The governance team hadn’t really defined what ‘success’ would look like from their perspective - but they knew it didn’t look like this.

As the project had been ‘mandatory’ no one had bothered to define what ‘success’ looked like in governance terms. They should have been able to measure the achievement of the desired business outcomes, associated benefits and value; but they hadn’t been defined. They just knew that ‘on time, slightly over budget’ did not ‘hack it’ as a measurement of success.

The business was livid.

The solution increased the workload; the exceptions had not been catered for and were all now dealt with manually. The staff’s jobs were now more pressured and no career paths for them had been thought through. The expected savings were impossible to achieve but no one would believe the business’s “excuses”.

The business had expected both the routine and exceptions workloads to be automated (the latter were de-scoped when funds got tight), that the implementation process would ensure their staff were fully equipped to meet the demands; but they were only trained in the use of the new system. The new job roles defined bore no resemblance to the actual roles having to be performed.
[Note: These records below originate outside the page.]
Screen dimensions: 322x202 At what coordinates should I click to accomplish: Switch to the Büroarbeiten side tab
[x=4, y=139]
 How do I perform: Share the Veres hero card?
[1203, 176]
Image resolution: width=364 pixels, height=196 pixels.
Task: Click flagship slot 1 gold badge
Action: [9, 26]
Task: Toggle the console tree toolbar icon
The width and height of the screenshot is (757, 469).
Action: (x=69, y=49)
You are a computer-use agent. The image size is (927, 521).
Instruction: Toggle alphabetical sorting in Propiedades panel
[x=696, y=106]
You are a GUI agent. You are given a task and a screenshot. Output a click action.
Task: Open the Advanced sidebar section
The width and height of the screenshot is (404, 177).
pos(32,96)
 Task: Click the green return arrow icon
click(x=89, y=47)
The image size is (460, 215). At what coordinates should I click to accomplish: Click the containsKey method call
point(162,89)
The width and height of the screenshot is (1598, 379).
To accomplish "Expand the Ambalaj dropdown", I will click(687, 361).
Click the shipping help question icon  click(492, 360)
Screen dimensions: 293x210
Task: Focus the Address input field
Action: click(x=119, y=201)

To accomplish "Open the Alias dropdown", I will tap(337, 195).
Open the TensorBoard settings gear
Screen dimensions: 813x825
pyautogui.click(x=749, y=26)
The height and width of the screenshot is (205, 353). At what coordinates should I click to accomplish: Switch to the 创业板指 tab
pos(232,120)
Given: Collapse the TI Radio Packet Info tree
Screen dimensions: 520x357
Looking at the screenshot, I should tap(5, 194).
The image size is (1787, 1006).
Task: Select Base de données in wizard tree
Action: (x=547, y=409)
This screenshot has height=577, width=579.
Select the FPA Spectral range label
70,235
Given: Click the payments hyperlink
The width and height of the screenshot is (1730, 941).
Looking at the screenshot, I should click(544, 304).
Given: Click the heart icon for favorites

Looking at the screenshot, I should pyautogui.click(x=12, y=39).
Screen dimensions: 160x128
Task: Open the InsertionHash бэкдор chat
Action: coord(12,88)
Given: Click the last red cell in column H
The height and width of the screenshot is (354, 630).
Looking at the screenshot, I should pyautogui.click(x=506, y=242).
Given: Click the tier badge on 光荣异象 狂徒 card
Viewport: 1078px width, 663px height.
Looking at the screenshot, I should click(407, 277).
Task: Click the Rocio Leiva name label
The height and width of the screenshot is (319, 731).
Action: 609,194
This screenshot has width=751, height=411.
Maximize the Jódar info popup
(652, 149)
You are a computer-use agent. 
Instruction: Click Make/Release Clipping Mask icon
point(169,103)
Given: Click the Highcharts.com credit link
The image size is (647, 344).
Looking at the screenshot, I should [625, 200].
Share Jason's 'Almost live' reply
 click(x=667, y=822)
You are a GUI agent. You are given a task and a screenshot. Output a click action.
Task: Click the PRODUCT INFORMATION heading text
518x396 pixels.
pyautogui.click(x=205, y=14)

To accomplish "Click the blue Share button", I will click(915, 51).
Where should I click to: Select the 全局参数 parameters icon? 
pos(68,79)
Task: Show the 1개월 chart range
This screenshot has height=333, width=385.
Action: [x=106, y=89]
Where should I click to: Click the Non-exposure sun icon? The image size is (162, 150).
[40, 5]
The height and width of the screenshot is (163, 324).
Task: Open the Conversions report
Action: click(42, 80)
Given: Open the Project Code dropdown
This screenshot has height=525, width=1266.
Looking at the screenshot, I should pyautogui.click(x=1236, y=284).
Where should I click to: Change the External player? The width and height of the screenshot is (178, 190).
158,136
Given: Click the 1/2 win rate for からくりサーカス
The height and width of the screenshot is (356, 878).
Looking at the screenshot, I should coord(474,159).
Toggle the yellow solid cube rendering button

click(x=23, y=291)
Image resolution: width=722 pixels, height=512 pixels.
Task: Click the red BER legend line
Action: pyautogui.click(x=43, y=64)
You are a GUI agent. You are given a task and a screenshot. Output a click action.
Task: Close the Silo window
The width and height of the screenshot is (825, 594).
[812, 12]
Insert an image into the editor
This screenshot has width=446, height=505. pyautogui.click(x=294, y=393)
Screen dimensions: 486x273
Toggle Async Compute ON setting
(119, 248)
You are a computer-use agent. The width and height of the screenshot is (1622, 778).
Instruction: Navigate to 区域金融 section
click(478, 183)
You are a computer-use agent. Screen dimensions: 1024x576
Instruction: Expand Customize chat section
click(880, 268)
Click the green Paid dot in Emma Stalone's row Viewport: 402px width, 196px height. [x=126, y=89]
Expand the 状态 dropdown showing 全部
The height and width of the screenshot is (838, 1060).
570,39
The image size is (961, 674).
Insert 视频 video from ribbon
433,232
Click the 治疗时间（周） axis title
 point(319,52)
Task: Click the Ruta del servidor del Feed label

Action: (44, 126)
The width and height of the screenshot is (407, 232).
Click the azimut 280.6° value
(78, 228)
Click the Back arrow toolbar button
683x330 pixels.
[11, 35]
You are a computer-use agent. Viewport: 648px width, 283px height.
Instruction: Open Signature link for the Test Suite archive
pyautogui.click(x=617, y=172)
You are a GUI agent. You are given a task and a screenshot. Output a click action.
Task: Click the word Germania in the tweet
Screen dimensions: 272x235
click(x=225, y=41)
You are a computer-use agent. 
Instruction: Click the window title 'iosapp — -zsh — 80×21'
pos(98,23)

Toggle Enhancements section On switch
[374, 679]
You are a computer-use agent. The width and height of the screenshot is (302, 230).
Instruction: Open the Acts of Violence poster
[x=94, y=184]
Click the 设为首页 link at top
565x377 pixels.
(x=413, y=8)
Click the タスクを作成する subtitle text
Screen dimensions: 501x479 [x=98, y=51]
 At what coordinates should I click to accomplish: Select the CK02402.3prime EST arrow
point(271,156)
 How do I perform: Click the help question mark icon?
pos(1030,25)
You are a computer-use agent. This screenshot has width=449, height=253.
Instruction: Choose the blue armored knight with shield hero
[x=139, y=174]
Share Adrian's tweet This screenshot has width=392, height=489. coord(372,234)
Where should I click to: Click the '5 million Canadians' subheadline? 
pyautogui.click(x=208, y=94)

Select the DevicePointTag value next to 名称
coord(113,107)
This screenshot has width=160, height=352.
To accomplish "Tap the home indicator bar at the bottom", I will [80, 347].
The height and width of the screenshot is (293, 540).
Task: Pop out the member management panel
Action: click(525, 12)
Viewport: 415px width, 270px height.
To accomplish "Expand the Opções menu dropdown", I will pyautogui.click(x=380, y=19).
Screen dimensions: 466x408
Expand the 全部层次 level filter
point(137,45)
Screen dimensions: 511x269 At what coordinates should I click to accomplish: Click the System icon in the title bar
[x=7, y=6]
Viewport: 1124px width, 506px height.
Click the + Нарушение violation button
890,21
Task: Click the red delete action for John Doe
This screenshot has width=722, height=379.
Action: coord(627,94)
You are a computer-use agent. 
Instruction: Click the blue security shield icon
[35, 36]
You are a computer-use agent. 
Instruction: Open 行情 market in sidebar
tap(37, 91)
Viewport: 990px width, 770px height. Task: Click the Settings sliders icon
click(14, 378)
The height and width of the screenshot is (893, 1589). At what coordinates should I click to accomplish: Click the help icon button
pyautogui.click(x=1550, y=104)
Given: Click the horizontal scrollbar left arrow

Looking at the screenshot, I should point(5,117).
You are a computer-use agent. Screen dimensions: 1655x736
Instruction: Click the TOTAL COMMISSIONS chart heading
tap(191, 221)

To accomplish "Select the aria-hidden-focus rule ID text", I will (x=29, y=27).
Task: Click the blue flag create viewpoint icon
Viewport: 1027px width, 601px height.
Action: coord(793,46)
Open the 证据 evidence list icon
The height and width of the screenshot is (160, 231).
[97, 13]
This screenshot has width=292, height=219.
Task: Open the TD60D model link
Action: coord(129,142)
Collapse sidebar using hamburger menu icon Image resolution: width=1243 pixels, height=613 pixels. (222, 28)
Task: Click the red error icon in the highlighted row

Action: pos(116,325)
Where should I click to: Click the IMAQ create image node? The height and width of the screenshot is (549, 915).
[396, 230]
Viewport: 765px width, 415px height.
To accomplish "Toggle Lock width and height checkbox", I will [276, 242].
And the only response from the project team was “Hey, we’re out of here!” as they bailed out to another project elsewhere.

True project success is when

  1. the project team delivers a working solution and outcomes to the quality required that enables the business to perform its functions efficiently and effectively
  2. the governance team delivers the resultant business outcomes, benefits and value based on the work the project team delivered
  3. the business can efficiently and effectively implement the outcomes and operate the new end state on an ongoing basis, realising all of the projected benefits.

Unfortunately, the number of projects that meet all three measures of success is less than 5%.

That’s why we developed TOP™ to increase this figure significantly.

Room for improvement?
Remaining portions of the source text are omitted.